HU is a complex supplement, making difficult the isolation and characterization of the component, which is capable of promoting the growth of members of the Trypanosomatidae family. Parasites of the genus Trypanosoma possess a receptor for the epidermal growth factor (EGF), a protein usually found in HU (Hide et al. 1989) and implicated as the factor that would lead to parasite growth in vitro. In our experiments, however, the ability of HU to promote in vitro growth has not been lost by the heat denaturation of the HU sample, excluding the possibility that EGF would be the responsible to stimulate parasite growth. Another possible candidate is biopterin, an enzymatic cofactor known to be essential for kinetoplastid growth (Trager 1969) and found in approximate concentrations of 6.7 nM in samples of HU from healthy individuals (Slazyk and Spierto 1990). From our results, we cannot exclude the possibility of biopterin as one of the components of HU that promote trypanosome growth.

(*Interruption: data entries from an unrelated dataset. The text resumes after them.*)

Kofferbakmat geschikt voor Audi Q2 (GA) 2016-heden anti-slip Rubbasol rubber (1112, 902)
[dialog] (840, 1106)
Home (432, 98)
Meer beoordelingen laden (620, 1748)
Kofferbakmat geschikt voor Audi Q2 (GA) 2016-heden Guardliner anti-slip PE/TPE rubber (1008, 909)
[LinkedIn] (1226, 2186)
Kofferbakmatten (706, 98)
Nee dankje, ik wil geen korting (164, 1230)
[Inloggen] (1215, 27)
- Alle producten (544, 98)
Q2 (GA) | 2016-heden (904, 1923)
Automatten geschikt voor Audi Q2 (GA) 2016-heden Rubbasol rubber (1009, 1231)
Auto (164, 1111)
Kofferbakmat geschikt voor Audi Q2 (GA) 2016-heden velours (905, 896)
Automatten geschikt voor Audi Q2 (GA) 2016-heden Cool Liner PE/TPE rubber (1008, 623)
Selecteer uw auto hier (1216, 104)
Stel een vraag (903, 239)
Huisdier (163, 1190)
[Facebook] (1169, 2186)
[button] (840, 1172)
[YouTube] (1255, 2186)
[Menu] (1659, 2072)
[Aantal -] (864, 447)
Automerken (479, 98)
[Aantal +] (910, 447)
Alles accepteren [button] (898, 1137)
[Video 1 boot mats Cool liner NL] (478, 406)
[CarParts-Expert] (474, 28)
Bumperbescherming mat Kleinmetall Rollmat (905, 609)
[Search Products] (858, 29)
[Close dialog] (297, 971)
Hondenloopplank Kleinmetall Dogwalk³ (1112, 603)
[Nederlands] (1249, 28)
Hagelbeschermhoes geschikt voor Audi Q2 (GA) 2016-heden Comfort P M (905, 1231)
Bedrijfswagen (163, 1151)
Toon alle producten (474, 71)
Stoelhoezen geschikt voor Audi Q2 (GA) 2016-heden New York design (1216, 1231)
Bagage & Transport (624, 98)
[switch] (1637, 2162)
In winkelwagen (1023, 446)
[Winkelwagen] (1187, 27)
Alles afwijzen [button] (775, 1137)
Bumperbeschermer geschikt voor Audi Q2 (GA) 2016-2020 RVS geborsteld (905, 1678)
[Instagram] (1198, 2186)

In previous studies, a solution named “triatomine urine” and its supplementation with proline induced in vitro metacyclogenesis of T. cruzi (Contreras et al. 1985). However, such an effect is not observed in T. rangeli, and only the amino acid glutamine has shown positive results in the parasite metacyclogenesis (Koerich et al. 2002). Our data show that HU does not interfere in T. rangeli differentiation.

Trypanosomatids in vitro cultivation is hampered by the difficulty in standardization of culture media and by the lack of information about nutritional requirements of these protozoa. The risk of parasite subpopulation selection after in vitro culture can be minimized by the correct utilization of nutritional supplements, which would allow the proper isolation of all parasite populations present in a sample. The use of HU in culture media for T. cruzi and T. rangeli show several advantages, such as the availability and absence of costs in obtaining the urine samples and the lack of inhibitory effects in parasite growth. Furthermore, improvements in parasite culture will have a direct impact on increasing blood culture sensitivity, consequently facilitating parasite maintenance in the laboratory and allowing conducting genetic characterization studies that more closely resemble the parasite populations found in their hosts.